Mark Berry has lived through a modern American nightmare. His fiancée Susanne Jensen was killed when TWA Flight 800 crashed shortly after taking off from JFK airport on July 17, 1996, on its way to Paris. His book, 13,760 Feet: My Personal Hole in the Sky, is the story of that crash and Berry’s efforts to heal from the grief of that tragedy.
The horror of that loss is made poignantly ironic by three important realities in Berry’s life. First, as a devoted airline pilot, he has often quoted the old but accurate maxim that statistically one is much safer in an airplane in the sky than in an automobile on the ground. Sadly, that statistic did not hold true for Susanne when she boarded TWA Flight 800. Second, he would have actually been on that flight with Susanne had they not changed their plans at the last minute when he decided to stay behind in order to move furniture into their newly purchased home so that it would be ready when Susanne returned from a business trip to Paris.

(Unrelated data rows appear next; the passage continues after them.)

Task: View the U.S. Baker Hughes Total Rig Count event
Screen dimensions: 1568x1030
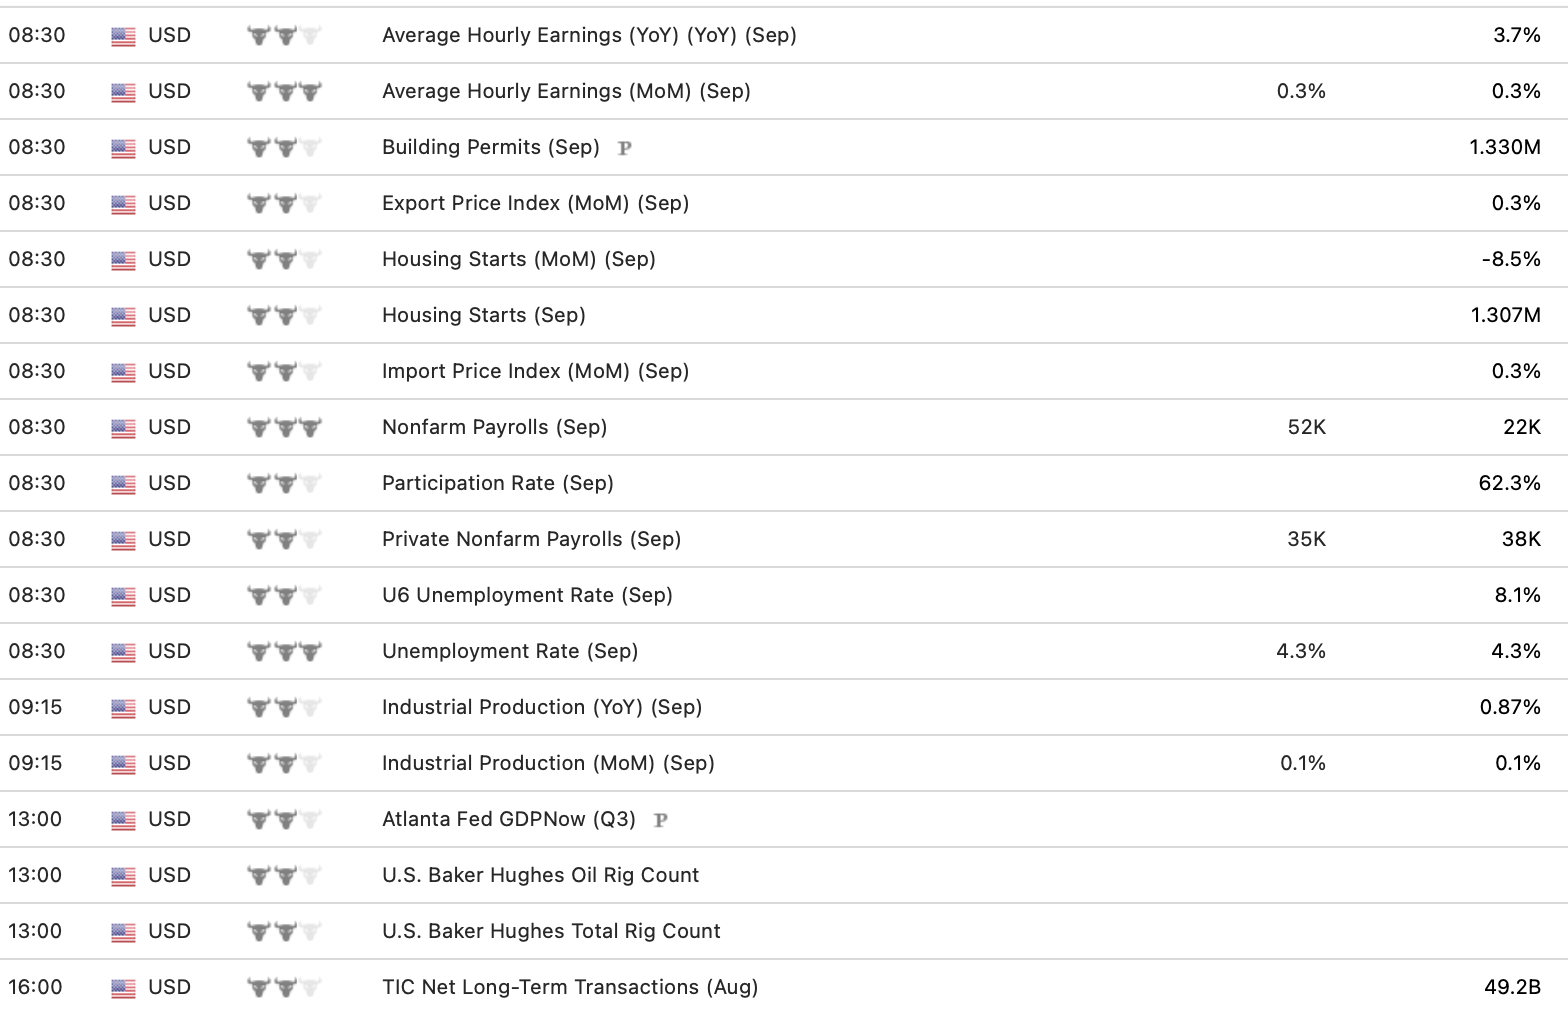Action: click(551, 931)
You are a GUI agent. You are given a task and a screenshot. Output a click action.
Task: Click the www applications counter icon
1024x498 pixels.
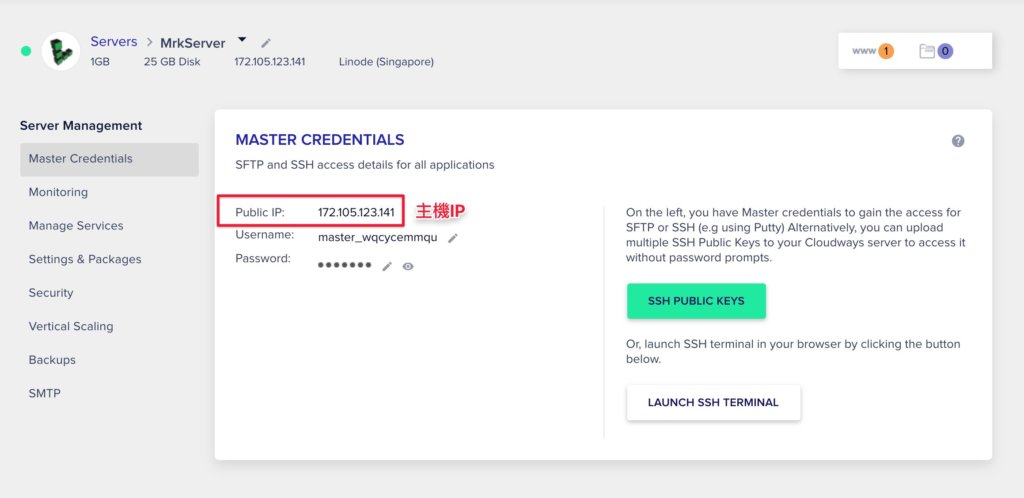pyautogui.click(x=872, y=51)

Survivor’s guilt is a natural response to such an irony. Third, as a member of a close knit flight community Berry is in the habit of readily responding to news of any airline accident if he is in the vicinity and off duty. Not long after Susan’s flight takes off, Berry hears on television that an airplane has crashed in an area near his home. Sadly, as he tries to join his colleagues to “work the scene,” he learns that there was no land crash site to investigate. Finally, Berry is told that Susanne had boarded that flight on her way to Paris.
Berry’s attempts to deal with his grief are varied. Not long after Susanne’s death he tries to go back to work as a relief pilot but is turned away by the captain of that flight who is concerned that Berry will upset his crew. When Berry sees his company’s psychiatrist, he is told that these sessions are like a “checkride,” a procedure a pilot goes through before he can fly an airplane with which he is not familiar. But after some visits, Berry turns in a letter of resignation and finds a job in Puerto Rico as a rookie pilot for a paltry wage that barely pays for his cheap motel lodging. Later, he lives in St. Croix in the U. S. Virgin Islands where he resides in a dump and flies from one island to the next with pilots who sometimes break the rules.

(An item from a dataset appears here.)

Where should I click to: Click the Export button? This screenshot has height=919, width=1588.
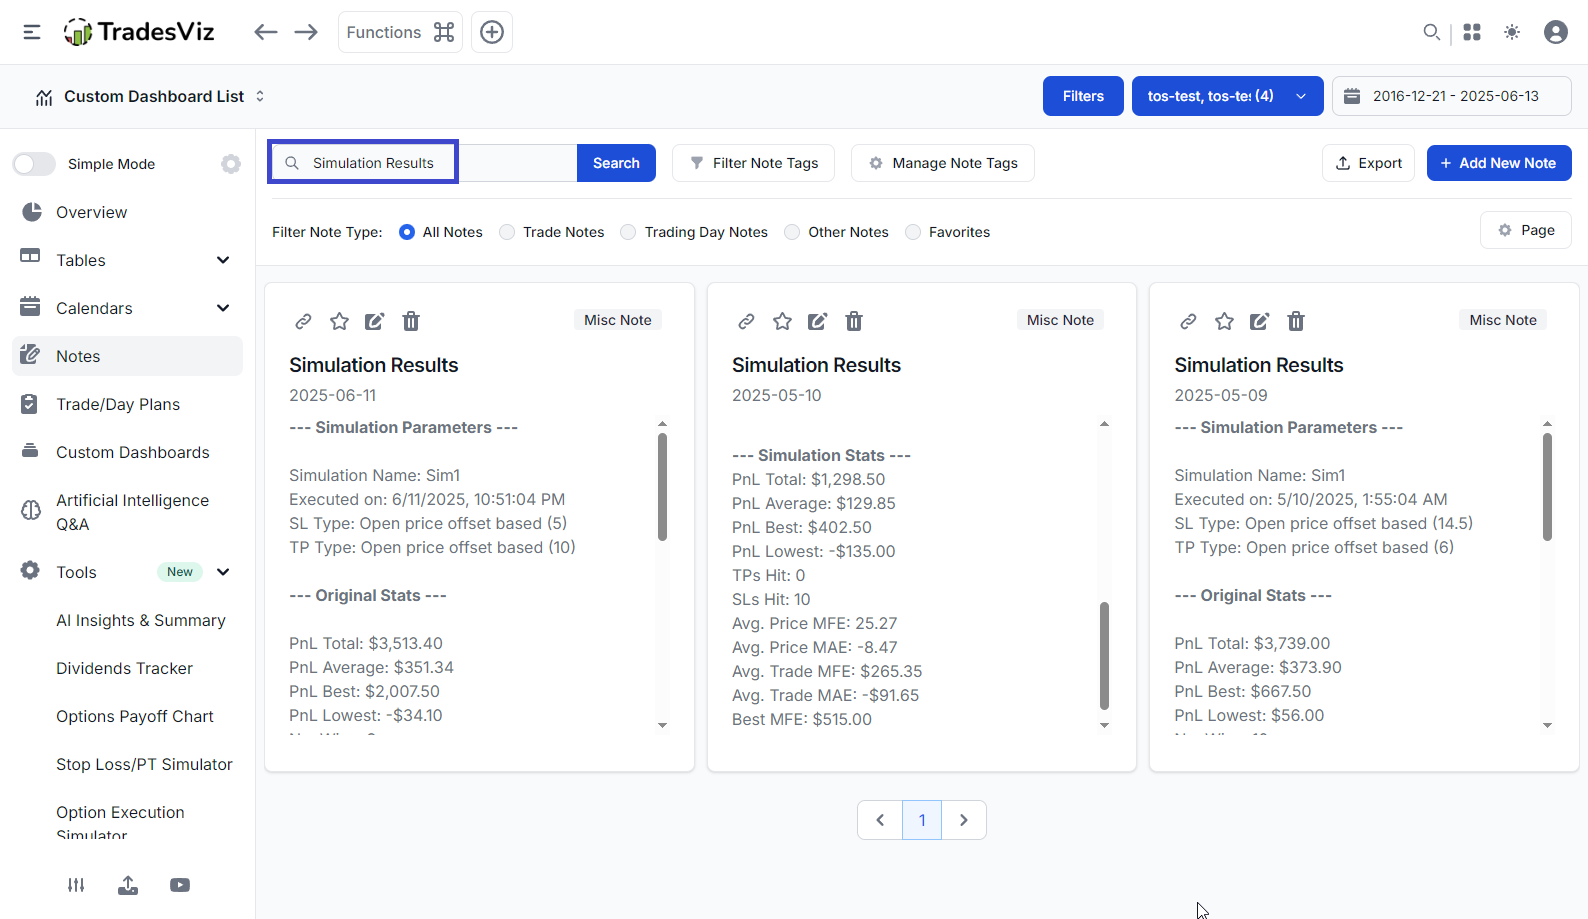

After he returns to New York, he still feels “stranded in a land of despondency more foreign than any continent I had ever visited“ (102). But his ongoing work with a psychotherapist helps on his slow road to recovery and he becomes stable enough to fly for TWA again.
The cause of TWA Flight 800’s crash has never been fully explained. Berry’s account of attempts or lack thereof to ascertain what caused the horrifying incident is compelling and deserves a book of its own.
Conversely, a weakness of the book is Berry’s habit of interspersing song lyrics or poems among the prose sections. The quality of that writing is weak, especially since it is juxtaposed with his well-written prose.
Throughout the book Berry includes a good deal of flying jargon that will appeal to readers who are familiar with the world of aircraft and flying. Also, some readers may enjoy the international party scene with free floating booze among interesting women and frequent travel to Europe and the Caribbean. For the novice, however, these sections are an unfortunate distraction from the excellent main story.